Cumhuriyetimizin 102. yılını kutladığımız, insanlığın daha fazla demokrasiyi arzuladığı, daha fazla hukuku ve insan haklarını dillendirdiği bu günlerde, demokrasi havariliği ile övünen bir kıtadan “krala hayır!” seslerinin yükselmesi çok düşündürücü.
Geçtiğimiz hafta Amerika’da New York, Washington, Boston ve Chicago gibi büyük şehirlerde, yüz binlerce kişinin katıldığı protestolar yapıldı. Trump’ın son aylarda geliştirdiği baskıcı politikaları protesto için bir araya gelen büyük kalabalıkların ortak sloganı “No King” idi. Krala hayır!

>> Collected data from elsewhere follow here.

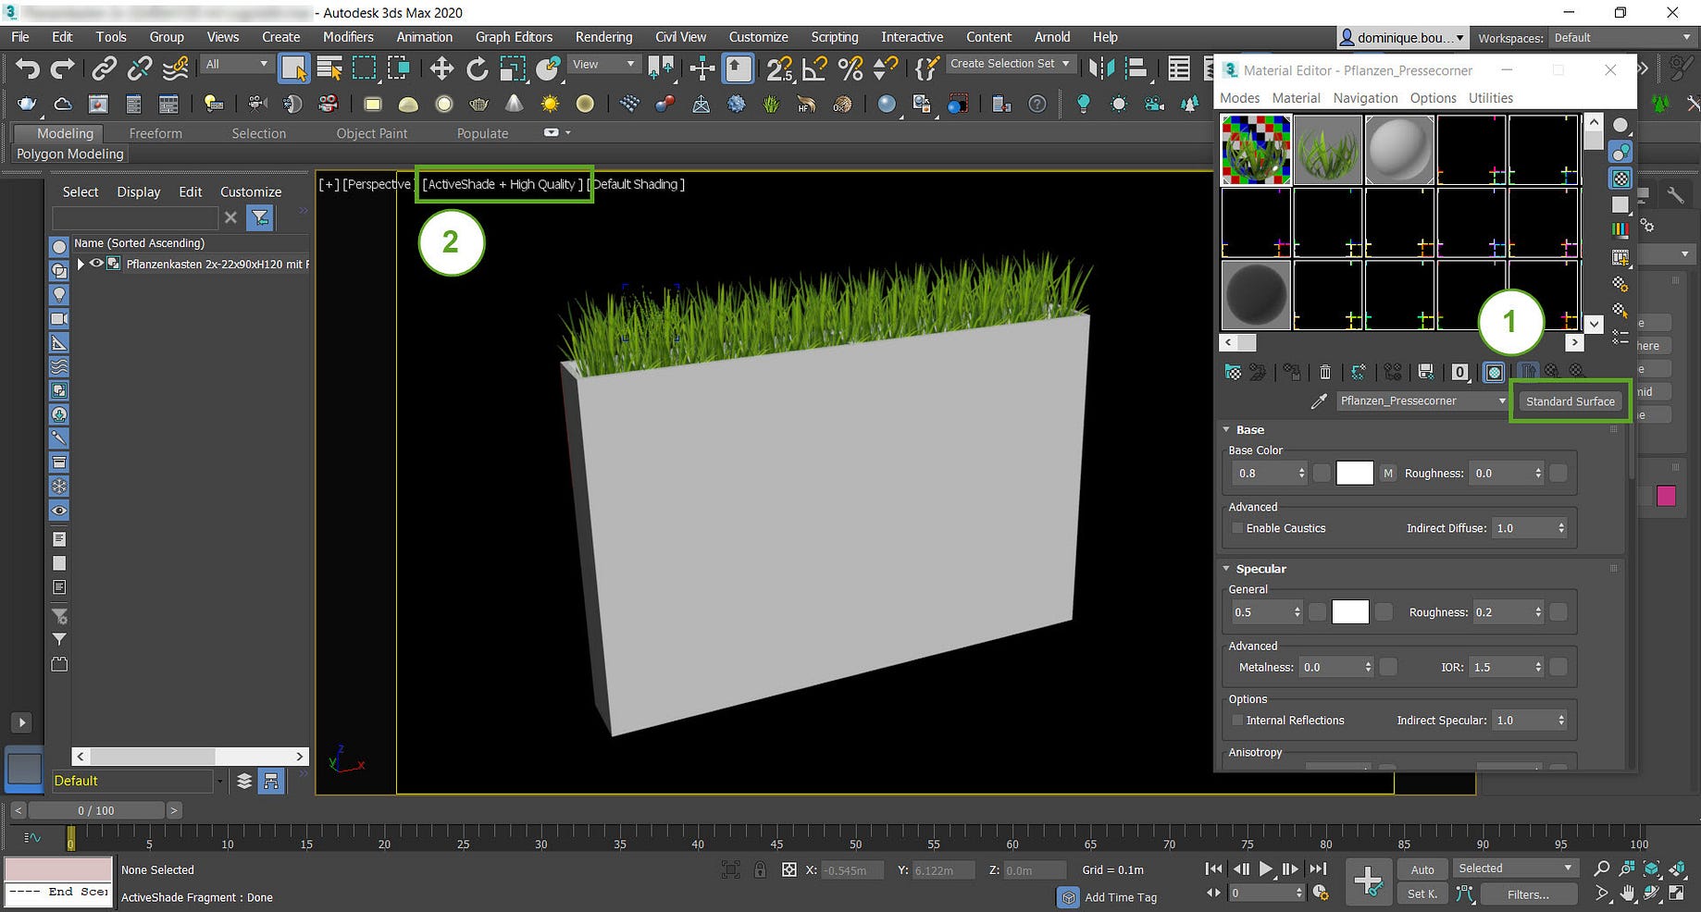The height and width of the screenshot is (912, 1701).
Task: Switch to the Freeform ribbon tab
Action: click(155, 133)
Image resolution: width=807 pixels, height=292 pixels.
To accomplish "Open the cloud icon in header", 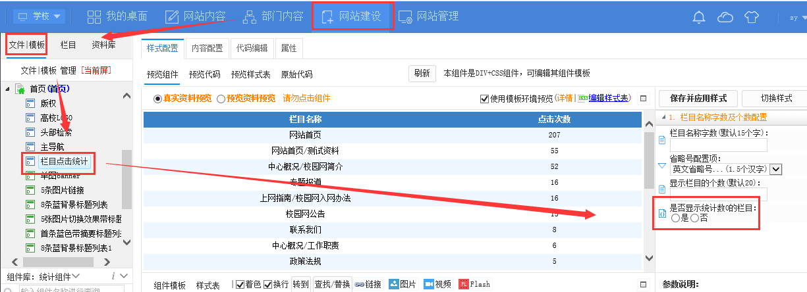I will click(x=725, y=17).
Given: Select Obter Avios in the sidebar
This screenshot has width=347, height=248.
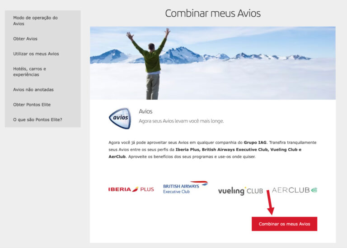Looking at the screenshot, I should click(x=25, y=39).
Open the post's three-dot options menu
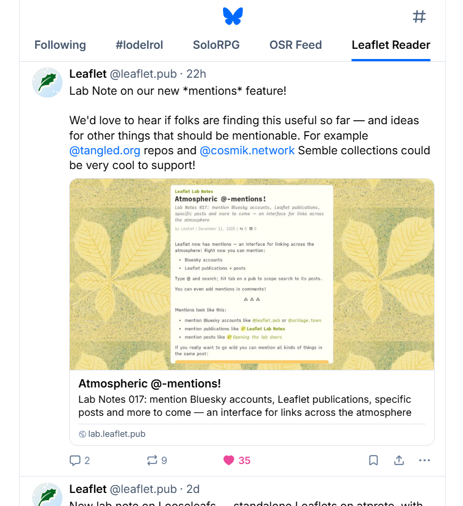463x506 pixels. [424, 461]
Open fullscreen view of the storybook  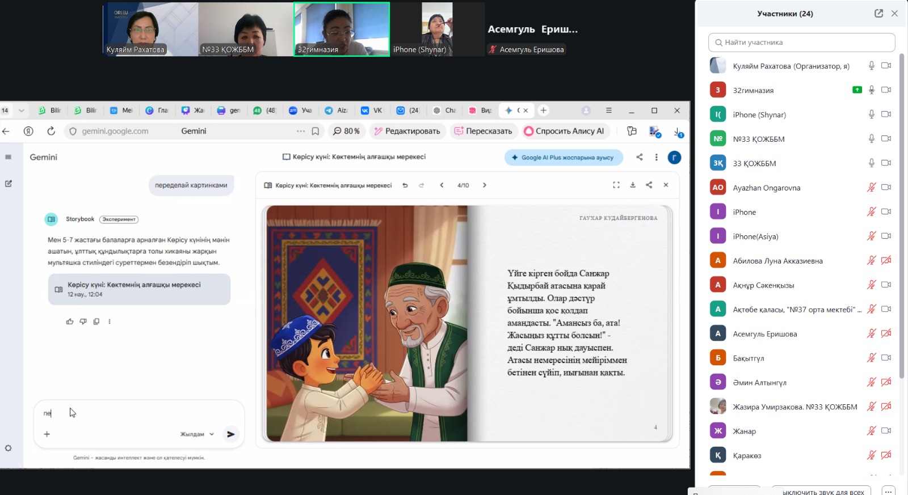tap(616, 185)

Amerika’daki protestolar “hürriyetçilik” olarak ifade edebileceğimiz insanlığın fıtratını ve arayışlarını temsil ediyor. Hürriyeti en büyük değer olarak kabul eden günümüz insanı, hürriyet önündeki tüm zincirleri kırmak istiyor ve tek adamlığı ifade eden krallığı reddediyor. “Beşer esir olmak istemediği gibi ecir olmak da istemez” diyen Bediüzzaman, insanlığın arayışını, çok daha önceleri, “malikiyet ve serbestiyet” olarak tanımlamış, “Hürriyet insaniyet âlemine galebe çalmaya başlamıştır” diyerek gelecek asrın hürriyet asrı olacağını müjdelemişti. “Ne var ki, bugün dünyayı büyük ölçüde “krallar” yönetiyor, hem de demokratik yönetim adı altında.

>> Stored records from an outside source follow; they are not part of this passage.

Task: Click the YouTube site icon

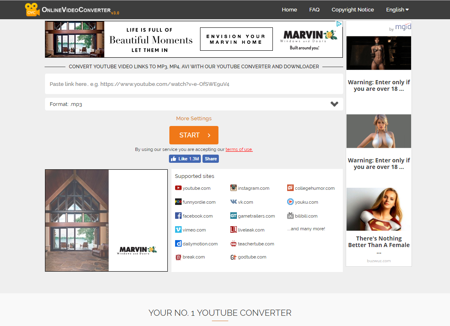Action: click(178, 188)
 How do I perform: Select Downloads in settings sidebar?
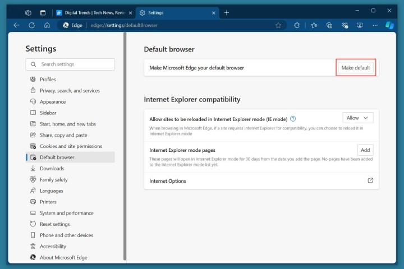tap(52, 168)
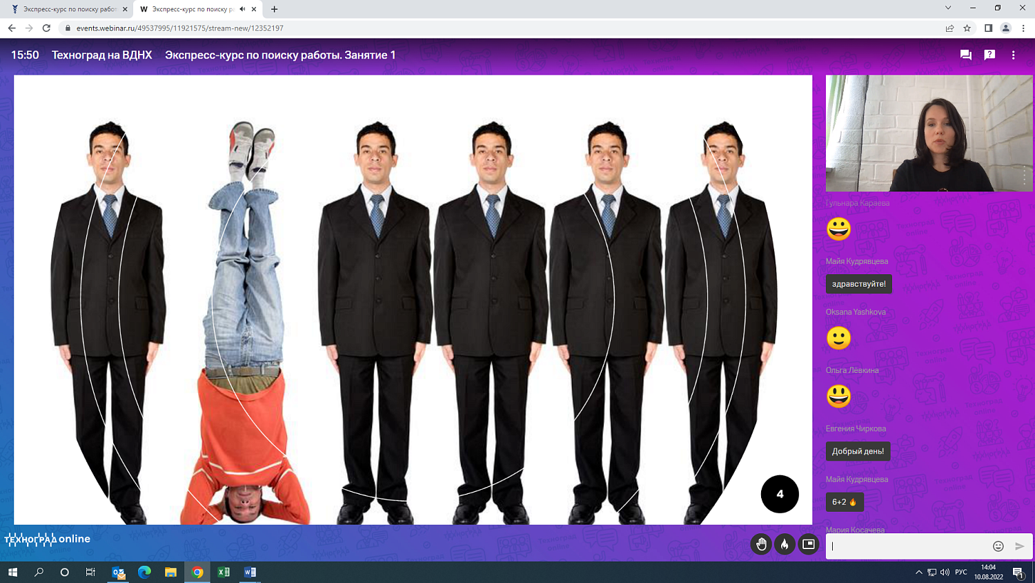Viewport: 1035px width, 583px height.
Task: Open Excel from the taskbar
Action: tap(224, 572)
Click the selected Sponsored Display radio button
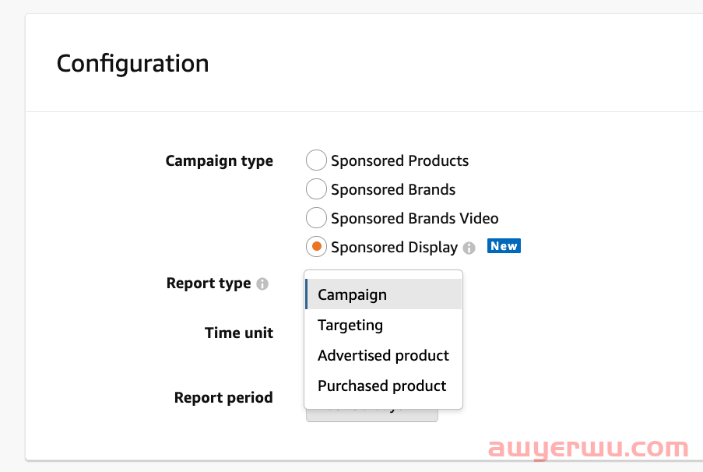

Bediüzzaman’ın “Tebeddül-i esma ile hakaik tebeddül etmez” dediği bu durum, yine onun tüm insanlık tarihinin iki yüzlülüğünü ifade eden “Zındıklar ve münafıklar, istibdâd-ı mutlaka “cumhuriyet” namı vermekle, irtidâd-ı mutlakı rejim altına almakla, sefahet-i mutlaka “medeniyet” ismi vermekle, cebr-i keyfî-i küfrîye “kanun” ismini takmakla…” sözleriyle âdeta çağlar ötesine taşınıyordu.
Eski ABD Başkanı Obama, Bediüzzaman’ın dile getirdiği bu aldatmacayı yeni fark etmiş olmalı ki, geçtiğimiz günlerde verdiği bir demeçte bu durumla ilgili endişelerini şöyle dile getiriyordu: “Birçoğunuz gibi ben de dünyayı kasıp kavuran otoriterlik dalgasından giderek daha fazla endişe duymaya başladım. Politikacıların sivil toplumu hedef aldığını, basın hürriyetini zayıflattığını, adalet sistemini bir silâh gibi kullandığını görüyoruz. Ve kimse bu durumdan muaf değil. Tüm ülkeler bu durumun bir parçası.”
Temel hak ve hürriyetlerin ötelenmesi, sivil toplum hareketlerinin etkisiz hale getirilmesi, çoğulculuğun reddedilmesi, tek adamlığın kutsanması, ifade hürriyetiyle birlikte basın hürriyetinin baskılanması, yargının siyasallaşması, kanunların büyük sineklerin rahatlıkla delip geçebildiği, sadece küçük sineklerin takılıp kaldığı örümcek ağlarına dönüştürülmesi, keyfi muamelenin kanun yerine geçmesi, zulmün adalet külâhıyla dolaşması, gücün yıkıcı bir zulme dönüştürülmesi… Tek adamlığa, padişahlığa, krallığa yaslanan, Bediüzzaman’ın da “…Peygambere tâbi olmayıp zulmedenler, padişah da olsalar haydutturlar” diyerek reddettiği istibdat rejiminin ve o rejimin krallarının özellikleri değil mi, hangi diyarda, hangi libasta olursa olsun…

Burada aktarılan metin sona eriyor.